> _Extracted records_
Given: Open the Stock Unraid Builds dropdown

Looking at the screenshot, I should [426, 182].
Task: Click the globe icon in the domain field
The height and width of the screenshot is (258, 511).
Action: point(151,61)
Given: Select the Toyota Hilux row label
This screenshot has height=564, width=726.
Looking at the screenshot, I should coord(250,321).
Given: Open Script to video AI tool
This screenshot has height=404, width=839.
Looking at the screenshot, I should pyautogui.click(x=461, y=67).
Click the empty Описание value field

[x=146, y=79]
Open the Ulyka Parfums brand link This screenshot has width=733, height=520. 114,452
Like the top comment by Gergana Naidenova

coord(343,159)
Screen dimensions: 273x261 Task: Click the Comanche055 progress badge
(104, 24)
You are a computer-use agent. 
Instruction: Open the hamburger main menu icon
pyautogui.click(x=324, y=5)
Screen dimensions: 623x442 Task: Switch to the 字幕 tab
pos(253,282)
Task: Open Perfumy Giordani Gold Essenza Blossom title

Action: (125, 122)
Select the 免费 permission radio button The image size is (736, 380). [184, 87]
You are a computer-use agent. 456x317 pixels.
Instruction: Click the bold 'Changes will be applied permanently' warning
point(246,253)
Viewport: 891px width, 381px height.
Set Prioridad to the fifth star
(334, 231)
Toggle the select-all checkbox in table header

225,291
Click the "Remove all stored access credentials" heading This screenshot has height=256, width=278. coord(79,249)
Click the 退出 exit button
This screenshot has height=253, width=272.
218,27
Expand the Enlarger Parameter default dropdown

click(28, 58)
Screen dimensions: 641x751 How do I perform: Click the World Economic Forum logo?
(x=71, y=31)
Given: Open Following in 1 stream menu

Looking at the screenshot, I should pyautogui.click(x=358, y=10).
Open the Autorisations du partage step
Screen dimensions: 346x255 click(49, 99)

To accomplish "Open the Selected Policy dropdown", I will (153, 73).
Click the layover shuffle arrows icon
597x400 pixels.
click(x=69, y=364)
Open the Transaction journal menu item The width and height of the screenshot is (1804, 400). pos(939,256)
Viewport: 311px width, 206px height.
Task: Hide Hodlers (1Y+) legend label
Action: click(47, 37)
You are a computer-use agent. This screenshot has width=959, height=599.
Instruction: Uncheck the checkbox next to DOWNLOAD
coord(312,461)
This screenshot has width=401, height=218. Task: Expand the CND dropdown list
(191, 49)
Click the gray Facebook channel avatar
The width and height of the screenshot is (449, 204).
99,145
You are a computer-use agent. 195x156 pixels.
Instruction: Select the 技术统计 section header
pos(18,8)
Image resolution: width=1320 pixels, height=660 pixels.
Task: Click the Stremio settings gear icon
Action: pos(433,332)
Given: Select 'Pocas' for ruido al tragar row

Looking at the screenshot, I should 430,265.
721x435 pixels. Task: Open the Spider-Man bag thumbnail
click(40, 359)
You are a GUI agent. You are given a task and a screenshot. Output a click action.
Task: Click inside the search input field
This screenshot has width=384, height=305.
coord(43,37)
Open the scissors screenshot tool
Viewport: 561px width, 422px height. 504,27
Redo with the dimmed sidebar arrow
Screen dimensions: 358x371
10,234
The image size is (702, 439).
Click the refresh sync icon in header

> _Assignment_
This exercise asks for the line with "Instruction: Select the 技术统计 section header" and all lines after it through the end of the records above, retyped exactly and with nothing else.

> _Output of the task_
Instruction: Select the 技术统计 section header
pos(18,8)
Image resolution: width=1320 pixels, height=660 pixels.
Task: Click the Stremio settings gear icon
Action: pos(433,332)
Given: Select 'Pocas' for ruido al tragar row

Looking at the screenshot, I should 430,265.
721x435 pixels. Task: Open the Spider-Man bag thumbnail
click(40, 359)
You are a GUI agent. You are given a task and a screenshot. Output a click action.
Task: Click inside the search input field
This screenshot has width=384, height=305.
coord(43,37)
Open the scissors screenshot tool
Viewport: 561px width, 422px height. 504,27
Redo with the dimmed sidebar arrow
Screen dimensions: 358x371
10,234
The image size is (702, 439).
Click the refresh sync icon in header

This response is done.